When you choose to adopt, you undertake the responsibility of educating friends and family about adoption. This is a big responsibility, and one you should not take lightly. There are often misconceptions and assumptions that are made when people talk about adoption, and as adoptive parents, you have an obligation to clear up those misconceptions and assumptions.
Language is incredibly important and how you speak about adoption matters. Here are some things to keep in mind as an adoptive parent when educating friends and family about adoption.
You do not owe everyone an explanation. People tend to get curious and have a lot of questions when you share that you adopted a child or introduce your child to others. These questions can feel insensitive and intrusive to adoptees. Remember that you do not owe others answers to their questions and it is not your job to assuage their curiosity.
Use correct terminology. If you hear incorrect language surrounding topics of adoption, it is your job to correct it if you feel comfortable doing so. Some people are familiar with adoption-positive and adoption-affirming language, but others are not. Some common corrections are:
- Birth Parents & Biological Parents: When referring to the individuals who gave birth to the child, don’t use “real parents” or “natural parents,” which can be hurtful or misleading. Instead, use “birth parents” or “biological parents.”
- Placing a Child for Adoption: This phrase is more respectful than “giving up for adoption” or “putting up for adoption,” which imply abandonment or neglect.
- Adoption Plan: Instead of “unwanted pregnancy,” which carries a negative connotation, use “adoption plan” to acknowledge the thoughtful decision-making process involved.
- Adoption Journey: Using the term ‘“gotcha day” can minimize the child’s experience. Instead, use “adoption journey,” because it is more inclusive and acknowledges the complexities of adoption.
Affirm and speak highly of birth parents. When talking about adoption with others, people may want to know the backstory or have questions about the birth parents and their situation, specifically about what led them to placing a child for adoption. It is of utmost importance that you navigate these conversations gracefully and tactfully. In every way possible, regardless of the situation, you must speak respectfully and kindly about birth parents. Their stories are not yours to share with others and how you narrate their role in your adoption journey matters. Always remember that what you have gained through adoption is what they have lost.
Explain the different types of adoption. All adoptions are unique, but it is helpful to educate others on the different types of adoption so they can ask appropriate questions and understand the process. Most people do not know that open or semi-open adoptions are more common than closed adoptions. You do not have to share your child’s story, but educating others on how adoption is commonly done is beneficial for those outside of the adoption community.
Challenge dominant narratives. It is imperative to educate others when they speak about adoption from a one-sided or uninformed perspective. Individuals without a personal connection to adoption may only consider the positive aspects of adoption, so encourage them to hold space for both. Push others to think about the grief and loss interwoven into adoption.
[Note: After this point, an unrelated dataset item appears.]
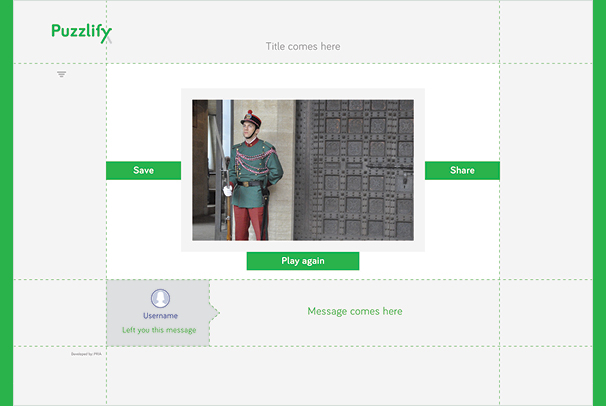Click the completed guard puzzle image
The height and width of the screenshot is (406, 606).
(x=303, y=170)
Furthermore, encourage them to hold space for the trauma often experienced by both adoptees and birth parents. Challenge incorrect, dominant adoption narratives with truth.
Language and rhetoric surrounding adoption will continue to evolve to better meet the needs and honor those within the adoption triad. Be open to continuously learning so you can educate others when they speak adoption from an uneducated or biased perspective.